TRE ESECUZIONI IN GIAPPONE. COME SEMPRE SENZA PREAVVISO

Una questione di «dovere». In senso nipponico. Così ieri tre condannati a morte sono finiti sul patibolo — in Giappone — a 20 mesi dall’ultima esecuzione: quasi due anni di sostanziale moratoria che il ministro della Giustizia di Tokyo ha infranto richiamando il boia al lavoro. «Un sondaggio voluto dal governo ha evidenziato che la gran parte del Paese è favorevole alla pena capitale — si è giustificato Toshio Ogawa, un ex magistrato passato alla politica, in carica come Guardasigilli da 60 giorni —. La legge afferma che il ministro della Giustizia è responsabile dell’esecuzione della pena: ho pensato di fare il mio dovere».

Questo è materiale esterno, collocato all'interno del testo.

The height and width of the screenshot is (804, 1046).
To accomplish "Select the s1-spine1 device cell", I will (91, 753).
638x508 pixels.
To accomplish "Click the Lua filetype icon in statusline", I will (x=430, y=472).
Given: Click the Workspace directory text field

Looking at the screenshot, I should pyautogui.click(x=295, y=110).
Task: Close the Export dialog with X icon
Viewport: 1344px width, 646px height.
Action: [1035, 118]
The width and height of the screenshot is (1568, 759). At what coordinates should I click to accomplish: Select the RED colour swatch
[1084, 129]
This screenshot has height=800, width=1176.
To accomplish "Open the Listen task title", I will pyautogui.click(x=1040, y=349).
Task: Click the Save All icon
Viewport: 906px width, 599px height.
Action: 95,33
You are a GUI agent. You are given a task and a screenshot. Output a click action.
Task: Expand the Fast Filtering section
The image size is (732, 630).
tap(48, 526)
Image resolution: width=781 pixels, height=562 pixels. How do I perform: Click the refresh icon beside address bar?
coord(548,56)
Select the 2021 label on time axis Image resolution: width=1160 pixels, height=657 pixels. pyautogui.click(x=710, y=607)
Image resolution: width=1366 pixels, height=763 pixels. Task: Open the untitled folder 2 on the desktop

Il «dovere» è stato eseguito senza esitazioni e l’asettica camera delle esecuzioni è stata riaperta e spolverata per bene per accogliere tre pluriomicidi: Yasuaki Uwabe (48 anni, responsabile della morte di 5 persone), Tomoyuki Furusawa (46 anni, uccisione di genitori della ex moglie e di un figliastro), e Yasutoshi Matsuda (44 anni, responsabile della morte di due donne), impiccati rispettivamente nel carcere di Tokyo, Hiroshima e Fukuoka. I condannati sono rimasti nel braccio della morte per almeno dieci anni. Nel Paese sono 132 in attesa della sentenza capitale, che viene eseguita senza preavviso quando il ministro della Giustizia ne firma l’ordine esecutivo. In genere i parenti dei detenuti ricevono notizia dell’avvenuta esecuzione soltanto a cose fatte.
L’Unione Europea ha espresso «profondo rammarico» per le esecuzioni. Amnesty International ha rivolto una dura protesta nei confronti del governo nipponico. «Queste tre esecuzioni riportano il Giappone in quella minoranza di Paesi che si avvalgono ancora della pena capitale», ha detto Catherine Baber, vicedirettrice di Amnesty per l’Asia e il Pacifico, aggiungendo come «giustificare azioni che violano i diritti umani col "dovere ministeriale" sia inaccettabile e, al contrario, dovrebbe essere responsabilità di chi ha incarichi politici di affrontare la criminalità senza ricorrere alla punizione più crudele, disumana e degradante». Amnesty International, soltanto tre giorni fa, nel suo rapporto sulla pena di morte aveva «lodato» Tokyo perché sembrava decisa a proseguire la moratoria «di fatto»: era dal luglio 2010 che in Giappone un condannato non finiva sul patibolo. L’allora ministro della Giustizia Keiko Chiba, attivista e a capo della Lega parlamentare contro la pena di morte, aveva a sorpresa autorizzato due esecuzioni il cui fine era di «aprire un dibattito» nella società nipponica per la sua abolizione. Un’azione paradossale che, a posteriori, non è servita a granché, se non a togliere la vita anche a quei due detenuti.